### Records for this task ###

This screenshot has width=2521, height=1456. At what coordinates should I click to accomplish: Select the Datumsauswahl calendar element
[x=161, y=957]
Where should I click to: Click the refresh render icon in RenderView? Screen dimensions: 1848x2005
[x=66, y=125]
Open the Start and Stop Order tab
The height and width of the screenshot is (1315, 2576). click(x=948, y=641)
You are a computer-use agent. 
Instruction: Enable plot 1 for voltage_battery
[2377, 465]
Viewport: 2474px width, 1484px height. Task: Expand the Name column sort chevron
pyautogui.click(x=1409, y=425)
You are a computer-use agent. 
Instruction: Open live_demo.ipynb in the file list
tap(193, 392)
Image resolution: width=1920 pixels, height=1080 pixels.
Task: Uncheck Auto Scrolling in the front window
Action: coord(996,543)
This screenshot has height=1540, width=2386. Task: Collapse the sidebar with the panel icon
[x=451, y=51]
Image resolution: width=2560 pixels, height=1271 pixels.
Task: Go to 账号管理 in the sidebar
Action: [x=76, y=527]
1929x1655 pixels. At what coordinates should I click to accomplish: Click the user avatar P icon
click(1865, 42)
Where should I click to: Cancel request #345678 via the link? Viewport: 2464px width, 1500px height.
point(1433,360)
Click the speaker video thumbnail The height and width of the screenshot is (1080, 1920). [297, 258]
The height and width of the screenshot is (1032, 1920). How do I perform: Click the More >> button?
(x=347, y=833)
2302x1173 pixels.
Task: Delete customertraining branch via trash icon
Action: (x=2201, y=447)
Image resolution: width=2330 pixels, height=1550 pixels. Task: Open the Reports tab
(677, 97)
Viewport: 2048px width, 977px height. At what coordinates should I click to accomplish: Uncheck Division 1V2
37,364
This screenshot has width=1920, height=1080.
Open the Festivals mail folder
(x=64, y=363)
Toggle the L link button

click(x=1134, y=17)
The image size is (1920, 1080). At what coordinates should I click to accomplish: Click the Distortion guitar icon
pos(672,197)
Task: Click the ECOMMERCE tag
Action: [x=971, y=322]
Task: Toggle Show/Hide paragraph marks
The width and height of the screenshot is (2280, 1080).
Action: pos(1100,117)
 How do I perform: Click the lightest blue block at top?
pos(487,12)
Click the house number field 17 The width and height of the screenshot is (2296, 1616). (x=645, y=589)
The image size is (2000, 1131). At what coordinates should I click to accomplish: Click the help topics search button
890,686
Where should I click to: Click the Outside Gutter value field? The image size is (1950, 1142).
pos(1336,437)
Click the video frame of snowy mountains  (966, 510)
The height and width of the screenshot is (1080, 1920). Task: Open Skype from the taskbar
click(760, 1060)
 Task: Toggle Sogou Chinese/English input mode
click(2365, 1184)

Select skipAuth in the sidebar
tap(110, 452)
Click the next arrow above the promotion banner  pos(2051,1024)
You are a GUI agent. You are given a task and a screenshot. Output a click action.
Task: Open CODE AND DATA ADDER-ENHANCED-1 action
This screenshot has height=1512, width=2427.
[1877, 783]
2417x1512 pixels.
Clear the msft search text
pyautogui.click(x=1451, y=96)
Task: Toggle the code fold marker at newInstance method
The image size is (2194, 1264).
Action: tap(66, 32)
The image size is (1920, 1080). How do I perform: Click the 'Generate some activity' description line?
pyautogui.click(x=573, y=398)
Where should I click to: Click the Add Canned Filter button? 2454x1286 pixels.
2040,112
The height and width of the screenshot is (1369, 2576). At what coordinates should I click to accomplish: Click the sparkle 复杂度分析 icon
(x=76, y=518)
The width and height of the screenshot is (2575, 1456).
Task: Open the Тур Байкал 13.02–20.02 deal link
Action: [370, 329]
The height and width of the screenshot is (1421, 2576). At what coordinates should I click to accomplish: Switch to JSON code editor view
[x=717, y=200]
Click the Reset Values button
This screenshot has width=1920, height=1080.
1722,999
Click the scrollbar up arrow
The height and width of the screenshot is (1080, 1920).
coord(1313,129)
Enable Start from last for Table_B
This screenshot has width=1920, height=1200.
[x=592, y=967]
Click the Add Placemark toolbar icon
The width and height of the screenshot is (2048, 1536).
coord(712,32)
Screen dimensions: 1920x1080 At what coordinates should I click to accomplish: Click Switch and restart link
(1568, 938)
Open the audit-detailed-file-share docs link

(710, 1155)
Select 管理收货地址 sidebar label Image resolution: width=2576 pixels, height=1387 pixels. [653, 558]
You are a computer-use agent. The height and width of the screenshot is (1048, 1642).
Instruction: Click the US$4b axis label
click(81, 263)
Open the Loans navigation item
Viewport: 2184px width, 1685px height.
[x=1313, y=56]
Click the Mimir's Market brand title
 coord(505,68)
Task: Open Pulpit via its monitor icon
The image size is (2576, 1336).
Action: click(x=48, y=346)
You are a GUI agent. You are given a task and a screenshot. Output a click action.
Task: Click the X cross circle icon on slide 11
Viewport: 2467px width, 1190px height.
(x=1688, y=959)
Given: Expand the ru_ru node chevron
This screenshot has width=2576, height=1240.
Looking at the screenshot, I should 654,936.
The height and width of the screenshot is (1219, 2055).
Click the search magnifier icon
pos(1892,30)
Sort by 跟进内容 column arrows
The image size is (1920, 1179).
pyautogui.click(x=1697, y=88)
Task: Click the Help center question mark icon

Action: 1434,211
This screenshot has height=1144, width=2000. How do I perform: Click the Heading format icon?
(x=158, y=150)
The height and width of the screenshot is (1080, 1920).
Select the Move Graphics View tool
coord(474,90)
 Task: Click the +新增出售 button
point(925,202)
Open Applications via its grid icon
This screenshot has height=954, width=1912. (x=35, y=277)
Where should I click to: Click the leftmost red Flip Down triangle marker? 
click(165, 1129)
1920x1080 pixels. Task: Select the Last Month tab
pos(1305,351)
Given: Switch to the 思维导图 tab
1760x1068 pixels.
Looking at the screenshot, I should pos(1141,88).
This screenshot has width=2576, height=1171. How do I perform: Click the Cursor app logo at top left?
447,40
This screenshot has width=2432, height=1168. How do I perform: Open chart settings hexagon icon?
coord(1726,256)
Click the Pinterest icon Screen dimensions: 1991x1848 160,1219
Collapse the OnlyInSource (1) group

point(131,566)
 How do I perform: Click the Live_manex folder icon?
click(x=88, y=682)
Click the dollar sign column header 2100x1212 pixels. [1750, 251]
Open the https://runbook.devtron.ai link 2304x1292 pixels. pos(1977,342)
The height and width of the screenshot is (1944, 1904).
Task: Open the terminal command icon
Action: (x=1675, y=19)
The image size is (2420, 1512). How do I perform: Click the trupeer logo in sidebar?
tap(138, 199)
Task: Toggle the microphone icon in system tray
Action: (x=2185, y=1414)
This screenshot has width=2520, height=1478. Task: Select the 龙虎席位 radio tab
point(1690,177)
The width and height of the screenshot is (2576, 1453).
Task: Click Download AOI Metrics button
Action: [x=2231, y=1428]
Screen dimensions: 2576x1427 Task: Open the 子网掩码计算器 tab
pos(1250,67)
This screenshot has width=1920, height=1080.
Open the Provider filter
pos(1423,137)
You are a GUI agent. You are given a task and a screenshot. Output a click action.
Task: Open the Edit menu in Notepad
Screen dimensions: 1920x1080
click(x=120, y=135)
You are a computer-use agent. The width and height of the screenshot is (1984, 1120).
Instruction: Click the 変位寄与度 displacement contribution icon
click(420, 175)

###

Task instructions
Each record, from first to last, should be returned verbatim.

The completed task
This screenshot has width=2521, height=1456. At what coordinates should I click to accomplish: Select the Datumsauswahl calendar element
[x=161, y=957]
Where should I click to: Click the refresh render icon in RenderView? Screen dimensions: 1848x2005
[x=66, y=125]
Open the Start and Stop Order tab
The height and width of the screenshot is (1315, 2576). click(x=948, y=641)
You are a computer-use agent. 
Instruction: Enable plot 1 for voltage_battery
[2377, 465]
Viewport: 2474px width, 1484px height. Task: Expand the Name column sort chevron
pyautogui.click(x=1409, y=425)
You are a computer-use agent. 
Instruction: Open live_demo.ipynb in the file list
tap(193, 392)
Image resolution: width=1920 pixels, height=1080 pixels.
Task: Uncheck Auto Scrolling in the front window
Action: coord(996,543)
This screenshot has height=1540, width=2386. Task: Collapse the sidebar with the panel icon
[x=451, y=51]
Image resolution: width=2560 pixels, height=1271 pixels.
Task: Go to 账号管理 in the sidebar
Action: [x=76, y=527]
1929x1655 pixels. At what coordinates should I click to accomplish: Click the user avatar P icon
click(1865, 42)
Where should I click to: Cancel request #345678 via the link? Viewport: 2464px width, 1500px height.
point(1433,360)
Click the speaker video thumbnail The height and width of the screenshot is (1080, 1920). [297, 258]
The height and width of the screenshot is (1032, 1920). How do I perform: Click the More >> button?
(x=347, y=833)
2302x1173 pixels.
Task: Delete customertraining branch via trash icon
Action: (x=2201, y=447)
Image resolution: width=2330 pixels, height=1550 pixels. Task: Open the Reports tab
(677, 97)
Viewport: 2048px width, 977px height. At what coordinates should I click to accomplish: Uncheck Division 1V2
37,364
This screenshot has width=1920, height=1080.
Open the Festivals mail folder
(x=64, y=363)
Toggle the L link button

click(x=1134, y=17)
The image size is (1920, 1080). At what coordinates should I click to accomplish: Click the Distortion guitar icon
pos(672,197)
Task: Click the ECOMMERCE tag
Action: [x=971, y=322]
Task: Toggle Show/Hide paragraph marks
The width and height of the screenshot is (2280, 1080).
Action: pos(1100,117)
 How do I perform: Click the lightest blue block at top?
pos(487,12)
Click the house number field 17 The width and height of the screenshot is (2296, 1616). (x=645, y=589)
The image size is (2000, 1131). At what coordinates should I click to accomplish: Click the help topics search button
890,686
Where should I click to: Click the Outside Gutter value field? The image size is (1950, 1142).
pos(1336,437)
Click the video frame of snowy mountains  (966, 510)
The height and width of the screenshot is (1080, 1920). Task: Open Skype from the taskbar
click(760, 1060)
 Task: Toggle Sogou Chinese/English input mode
click(2365, 1184)

Select skipAuth in the sidebar
tap(110, 452)
Click the next arrow above the promotion banner  pos(2051,1024)
You are a GUI agent. You are given a task and a screenshot. Output a click action.
Task: Open CODE AND DATA ADDER-ENHANCED-1 action
This screenshot has height=1512, width=2427.
[1877, 783]
2417x1512 pixels.
Clear the msft search text
pyautogui.click(x=1451, y=96)
Task: Toggle the code fold marker at newInstance method
The image size is (2194, 1264).
Action: tap(66, 32)
The image size is (1920, 1080). How do I perform: Click the 'Generate some activity' description line?
pyautogui.click(x=573, y=398)
Where should I click to: Click the Add Canned Filter button? 2454x1286 pixels.
2040,112
The height and width of the screenshot is (1369, 2576). At what coordinates should I click to accomplish: Click the sparkle 复杂度分析 icon
(x=76, y=518)
The width and height of the screenshot is (2575, 1456).
Task: Open the Тур Байкал 13.02–20.02 deal link
Action: [370, 329]
The height and width of the screenshot is (1421, 2576). At what coordinates should I click to accomplish: Switch to JSON code editor view
[x=717, y=200]
Click the Reset Values button
This screenshot has width=1920, height=1080.
1722,999
Click the scrollbar up arrow
The height and width of the screenshot is (1080, 1920).
coord(1313,129)
Enable Start from last for Table_B
This screenshot has width=1920, height=1200.
[x=592, y=967]
Click the Add Placemark toolbar icon
The width and height of the screenshot is (2048, 1536).
coord(712,32)
Screen dimensions: 1920x1080 At what coordinates should I click to accomplish: Click Switch and restart link
(1568, 938)
Open the audit-detailed-file-share docs link

(710, 1155)
Select 管理收货地址 sidebar label Image resolution: width=2576 pixels, height=1387 pixels. [653, 558]
You are a computer-use agent. The height and width of the screenshot is (1048, 1642).
Instruction: Click the US$4b axis label
click(81, 263)
Open the Loans navigation item
Viewport: 2184px width, 1685px height.
[x=1313, y=56]
Click the Mimir's Market brand title
 coord(505,68)
Task: Open Pulpit via its monitor icon
The image size is (2576, 1336).
Action: click(x=48, y=346)
You are a GUI agent. You are given a task and a screenshot. Output a click action.
Task: Click the X cross circle icon on slide 11
Viewport: 2467px width, 1190px height.
(x=1688, y=959)
Given: Expand the ru_ru node chevron
This screenshot has width=2576, height=1240.
Looking at the screenshot, I should 654,936.
The height and width of the screenshot is (1219, 2055).
Click the search magnifier icon
pos(1892,30)
Sort by 跟进内容 column arrows
The image size is (1920, 1179).
pyautogui.click(x=1697, y=88)
Task: Click the Help center question mark icon

Action: 1434,211
This screenshot has height=1144, width=2000. How do I perform: Click the Heading format icon?
(x=158, y=150)
The height and width of the screenshot is (1080, 1920).
Select the Move Graphics View tool
coord(474,90)
 Task: Click the +新增出售 button
point(925,202)
Open Applications via its grid icon
This screenshot has height=954, width=1912. (x=35, y=277)
Where should I click to: Click the leftmost red Flip Down triangle marker? 
click(165, 1129)
1920x1080 pixels. Task: Select the Last Month tab
pos(1305,351)
Given: Switch to the 思维导图 tab
1760x1068 pixels.
Looking at the screenshot, I should pos(1141,88).
This screenshot has width=2576, height=1171. How do I perform: Click the Cursor app logo at top left?
447,40
This screenshot has width=2432, height=1168. How do I perform: Open chart settings hexagon icon?
coord(1726,256)
Click the Pinterest icon Screen dimensions: 1991x1848 160,1219
Collapse the OnlyInSource (1) group

point(131,566)
 How do I perform: Click the Live_manex folder icon?
click(x=88, y=682)
Click the dollar sign column header 2100x1212 pixels. [1750, 251]
Open the https://runbook.devtron.ai link 2304x1292 pixels. pos(1977,342)
The height and width of the screenshot is (1944, 1904).
Task: Open the terminal command icon
Action: (x=1675, y=19)
The image size is (2420, 1512). How do I perform: Click the trupeer logo in sidebar?
tap(138, 199)
Task: Toggle the microphone icon in system tray
Action: (x=2185, y=1414)
This screenshot has width=2520, height=1478. Task: Select the 龙虎席位 radio tab
point(1690,177)
The width and height of the screenshot is (2576, 1453).
Task: Click Download AOI Metrics button
Action: [x=2231, y=1428]
Screen dimensions: 2576x1427 Task: Open the 子网掩码计算器 tab
pos(1250,67)
This screenshot has width=1920, height=1080.
Open the Provider filter
pos(1423,137)
You are a GUI agent. You are given a task and a screenshot. Output a click action.
Task: Open the Edit menu in Notepad
Screen dimensions: 1920x1080
click(x=120, y=135)
You are a computer-use agent. The width and height of the screenshot is (1984, 1120).
Instruction: Click the 変位寄与度 displacement contribution icon
click(420, 175)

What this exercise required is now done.